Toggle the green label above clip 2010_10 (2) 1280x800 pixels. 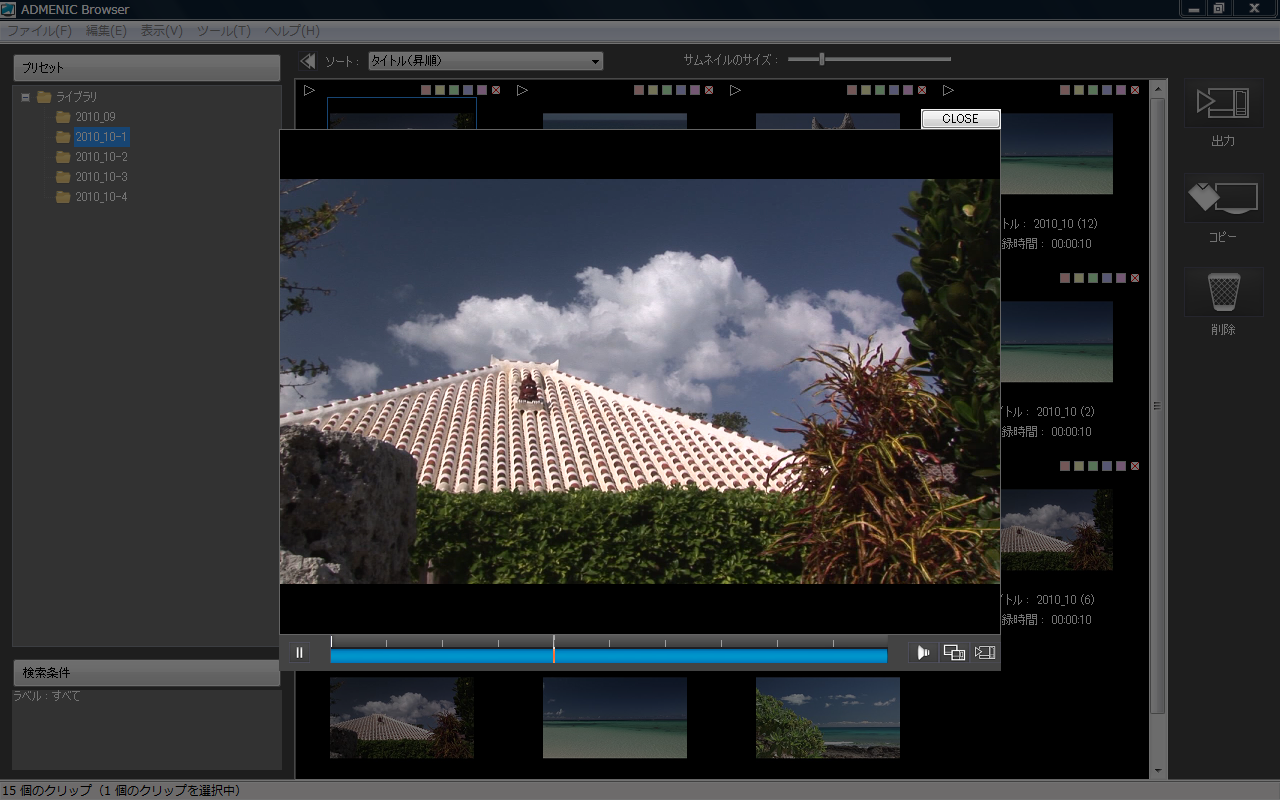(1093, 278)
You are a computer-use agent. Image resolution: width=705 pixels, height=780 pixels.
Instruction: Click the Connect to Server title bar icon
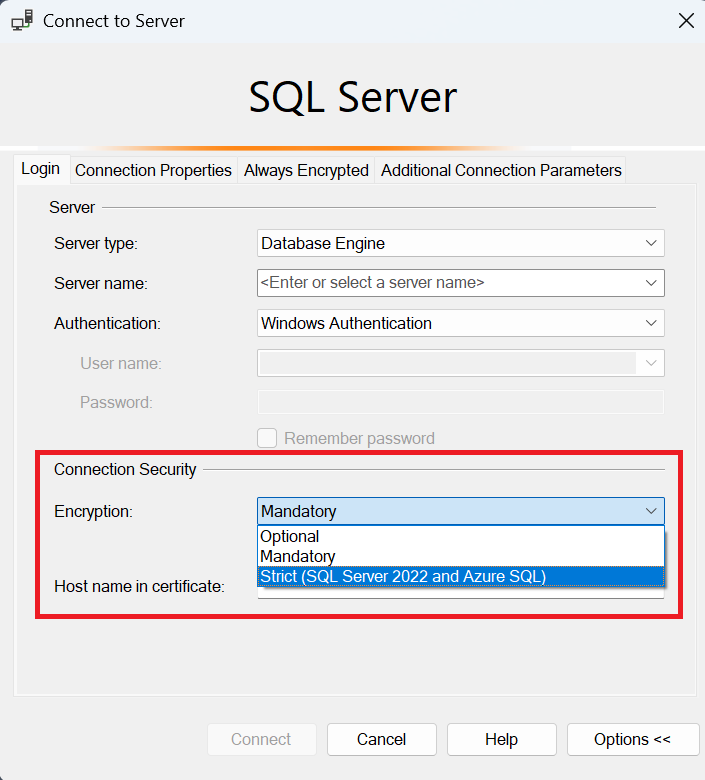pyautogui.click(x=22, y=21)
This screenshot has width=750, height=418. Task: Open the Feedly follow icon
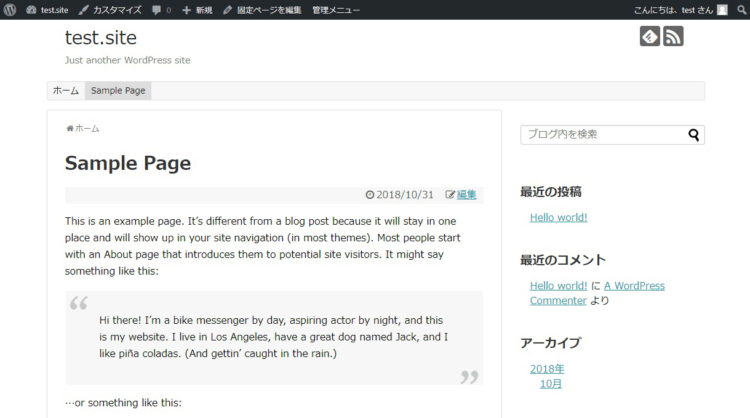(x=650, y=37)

▬▬▬▬▬▬▬▬▬▬

- STATED TASK -
Lay out the material starting at the line that contains "You are a computer-use" and ending at the line that contains "pyautogui.click(x=22, y=21)" as a two-column CSV with the columns text and answer. Give one row per answer, put each field in quotes with line breaks turned into spaces, and leave the pictures out.

- ANSWER BELOW -
text,answer
"You are a computer-use agent. Image resolution: width=705 pixels, height=780 pixels. Instruction: Click the Connect to Server title bar icon","pyautogui.click(x=22, y=21)"